── Texto de partida

Para tanto, alega nos termos conclusivos que constam de fls. , e, em síntese, entende que a decisão “a quo” peca por de erro de julgamento quanto à aplicação do direito, impondo-se a sua anulação e isto porque não se mostram fundamentados os critérios que contribuíram para o agravamento das coimas aplicadas; a fixação de uma pena única que resulta da soma aritmética das várias punições não é proporcional à culpa da recorrente, sendo tal fixação da pena única desproporcionada por excesso; mostrar-se violado o disposto no artigo 26º do RGIT ao fixar uma coima única, por violação dos princípios da certeza e segurança jurídicos (artigo 2º da CRP) e o princípio da culpa por desproporcional face à conduta continuada. Pede, a final, a revogação da decisão na parte afectada pelo presente recurso.

2 – Não houve Resposta.

3 – Da análise da matéria controvertida entendemos que o presente recurso deverá improceder.

De facto, face ao conteúdo dos autos, nomeadamente dos pontos assentes no probatório, que não foi questionado, por outro caminho não era de enveredar.

A douta decisão recorrida mostra-se, quanto a nós, correcta. Fez correcta interpretação dos factos e correcta se mostra a sua subsunção jurídica, mostrando-se devidamente fundamentada, não padecendo de qualquer vício de falta de fundamentação, e apoiada em pertinente jurisprudência e doutrina que, a propósito, cita, não sendo passível de quaisquer censuras.

O montante da coima aplicada resulta do cúmulo jurídico operado, pois as sanções aplicadas às contra-ordenações em concurso são sempre objecto de cúmulo material nos termos que decorrem do artigo 25º do RGIT.

Como vem salientado em anotação ao artigo 25º do RGIT, na 4ª ed., de Jorge L. de Sousa e Manuel Simas Santos, a págs. 291: “No regime de cúmulo material, a coima única a aplicar é a soma das coimas aplicadas a cada uma das contra-ordenações, não havendo lugar a qualquer redução.

A aplicação da regra do cúmulo material no âmbito das contra-ordenações tributárias, reconduzindo-se a um agravamento da coima global a aplicar pelo concurso em comparação com a cumulação de contra-ordenações comuns, justificar-se-á, eventualmente, pela importância fundamental para o funcionamento das instituições públicas que têm os créditos fiscais e as fortes razões de prevenção geral que a amplitude e frequência da prática de contra-ordenações tributárias faz sobressair.

────
── Amostra de dados

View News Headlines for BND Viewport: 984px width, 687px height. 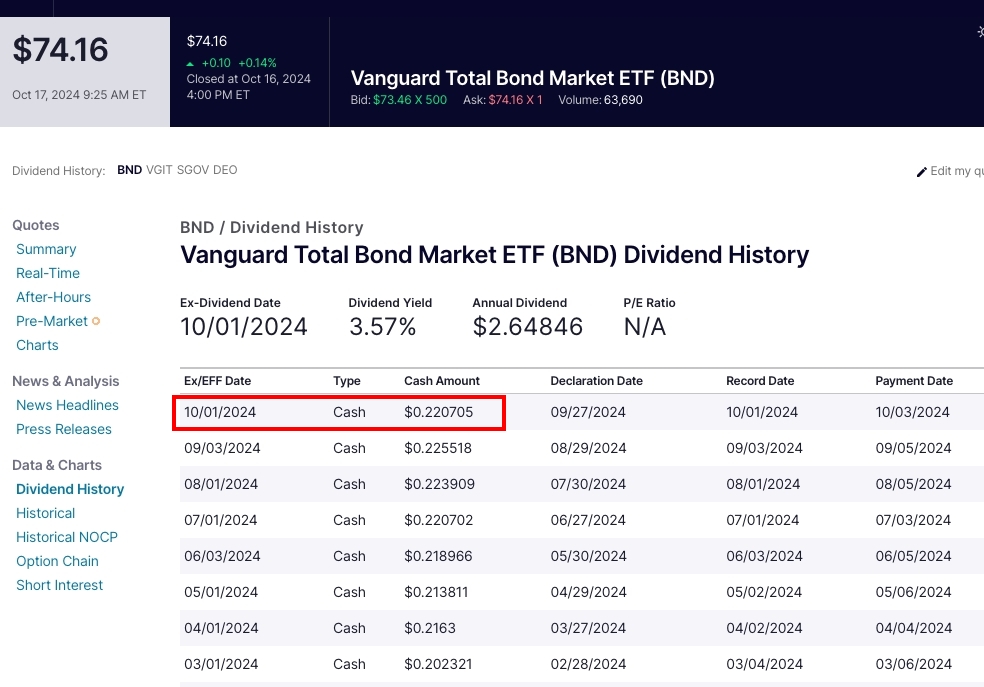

────

— Tarefa proposta 1 —
Cite os artigos de lei mencionados no texto de partida, cada um uma só vez e junto com a sigla da lei a que pertence.
— Tarefa proposta 2 —
No texto de partida, em que página da anotação ao artigo 25º do RGIT aparece o trecho citado?
— Tarefa proposta 3 —
Para cada afirmação, diga se está de acordo com o texto de partida. Responda sim ou não e copie as palavras do texto que decidem.
(a) Houve resposta ao recurso.
(b) No cúmulo material, a coima única é a soma das coimas de cada contra-ordenação, sem qualquer redução.
(c) A conclusão é que o recurso deve ser aceito.

— Resposta do exercício 1 —
- artigo 26º do RGIT
- artigo 2º da CRP
- artigo 25º do RGIT

— Resposta do exercício 2 —
Na página 291.

— Resposta do exercício 3 —
(a) Não: "Não houve Resposta."
(b) Sim: "a coima única a aplicar é a soma das coimas aplicadas a cada uma das contra-ordenações, não havendo lugar a qualquer redução"
(c) Não: "entendemos que o presente recurso deverá improceder"